跟踪条件:重新审视迷信是如何获胜的,科学是如何失败的

约翰·伯纳姆 (John Burnham) 在《迷信如何获胜和科学失败》(How Superstition Won and Science Lost) 中决定将科学普及定义为一场赢家和输家的文化竞赛——而不是作为对外部力量做出反应并随时间演变的有机过程——既反映了他对科学的高度尊重,也反映了他对科学的蔑视他宣扬魔法和迷信而不是科学权威和真实性。对伯纳姆来说,这种竞争的结果很重要,其原因不仅仅是流行文化是提供短暂的干扰还是基于事实的启蒙。医学和健康知识可以挽救生命,物理和化学的发现推动了社会进步,而伪科学家和造假者兜售虚假的希望和治疗方法,为了利润或权力而不是为了更大的利益而操纵他们的审计员的情绪。伯纳姆认为,科学界放弃了与公众沟通的责任,最终放弃了专业普及者和记者的中心舞台,也让观众容易受到迷信的诱惑。这是一个令人信服的论点,以令人生畏的一系列证据为支撑,并且在 1980 年代的背景下具有说服力。

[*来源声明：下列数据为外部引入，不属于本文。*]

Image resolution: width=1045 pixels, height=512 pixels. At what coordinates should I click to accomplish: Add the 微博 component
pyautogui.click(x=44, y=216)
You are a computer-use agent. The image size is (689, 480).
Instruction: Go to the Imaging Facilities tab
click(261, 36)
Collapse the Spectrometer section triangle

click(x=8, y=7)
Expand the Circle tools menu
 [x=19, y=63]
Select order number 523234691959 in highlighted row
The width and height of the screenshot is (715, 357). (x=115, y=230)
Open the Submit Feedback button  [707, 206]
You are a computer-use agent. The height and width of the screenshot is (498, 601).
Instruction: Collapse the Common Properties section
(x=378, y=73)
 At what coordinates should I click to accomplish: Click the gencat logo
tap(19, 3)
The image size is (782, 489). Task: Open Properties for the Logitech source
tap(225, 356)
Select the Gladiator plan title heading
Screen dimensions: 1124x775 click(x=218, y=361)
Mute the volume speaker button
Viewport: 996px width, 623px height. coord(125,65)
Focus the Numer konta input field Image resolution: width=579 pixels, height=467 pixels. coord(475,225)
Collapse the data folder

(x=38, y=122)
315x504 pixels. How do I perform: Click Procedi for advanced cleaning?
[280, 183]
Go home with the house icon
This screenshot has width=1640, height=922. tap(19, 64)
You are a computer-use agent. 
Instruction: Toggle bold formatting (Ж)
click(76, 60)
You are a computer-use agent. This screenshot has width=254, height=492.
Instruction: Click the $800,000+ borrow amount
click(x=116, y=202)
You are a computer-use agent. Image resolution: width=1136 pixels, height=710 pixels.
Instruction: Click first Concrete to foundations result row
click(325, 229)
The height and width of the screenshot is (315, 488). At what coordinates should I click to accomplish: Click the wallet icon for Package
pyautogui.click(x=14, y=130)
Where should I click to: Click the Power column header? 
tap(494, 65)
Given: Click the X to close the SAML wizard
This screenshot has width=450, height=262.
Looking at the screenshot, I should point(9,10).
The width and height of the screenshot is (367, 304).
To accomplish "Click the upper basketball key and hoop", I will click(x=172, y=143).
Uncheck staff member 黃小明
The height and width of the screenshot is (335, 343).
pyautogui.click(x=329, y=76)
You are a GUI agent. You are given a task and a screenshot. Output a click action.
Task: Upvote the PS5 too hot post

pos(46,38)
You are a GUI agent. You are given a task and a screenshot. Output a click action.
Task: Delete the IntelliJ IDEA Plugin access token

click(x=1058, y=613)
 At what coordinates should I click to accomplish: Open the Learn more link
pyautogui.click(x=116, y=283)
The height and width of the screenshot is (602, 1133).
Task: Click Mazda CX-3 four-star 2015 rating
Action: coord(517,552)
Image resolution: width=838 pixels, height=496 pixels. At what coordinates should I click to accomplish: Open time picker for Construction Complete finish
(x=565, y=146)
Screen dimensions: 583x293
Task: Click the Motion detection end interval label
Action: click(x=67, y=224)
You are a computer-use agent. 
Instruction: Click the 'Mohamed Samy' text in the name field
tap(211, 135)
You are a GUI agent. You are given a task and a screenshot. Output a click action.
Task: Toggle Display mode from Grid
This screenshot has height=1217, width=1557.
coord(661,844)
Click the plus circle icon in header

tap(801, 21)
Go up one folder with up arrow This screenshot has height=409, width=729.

数年之后的数字生活现在的问题是,《迷信如何赢得和科学失落》是否确定了一种不间断的趋势,或者普及的“轨道条件”——即公众关注和信任的竞争——是否已经改变,更多的参与者、更多的途径、更多的选择、更多的技术信息可供利基或以前服务不足的受众使用,因此,在市场上争夺主导地位的斗争更加肆无忌惮。这个问题的答案对资源分配和公民教育有影响,但它也将改变大众化历史学家未来的轨道条件,因为关于气候变化、疫苗接种安全、水质和类似话题的辩论在数字空间和时间中展开,而不是在数字空间和时间中展开。而不是传统管理和存档的格式和位置。今天,即使是最全面的技术信息(可在线获取并配以壮观的图形),也会以诱人的谣言、故意的虚假陈述和彻头彻尾的造假来争夺观众的注意力。看台上没有裁判,没有裁判吹犯规,没有裁判命令即时回放;传播者和听众似乎都无法停下来喘口气并展望未来。这种情况与伯纳姆所描述的 19 世纪杂志(甚至 20 世纪广播)的制作和接收环境大不相同。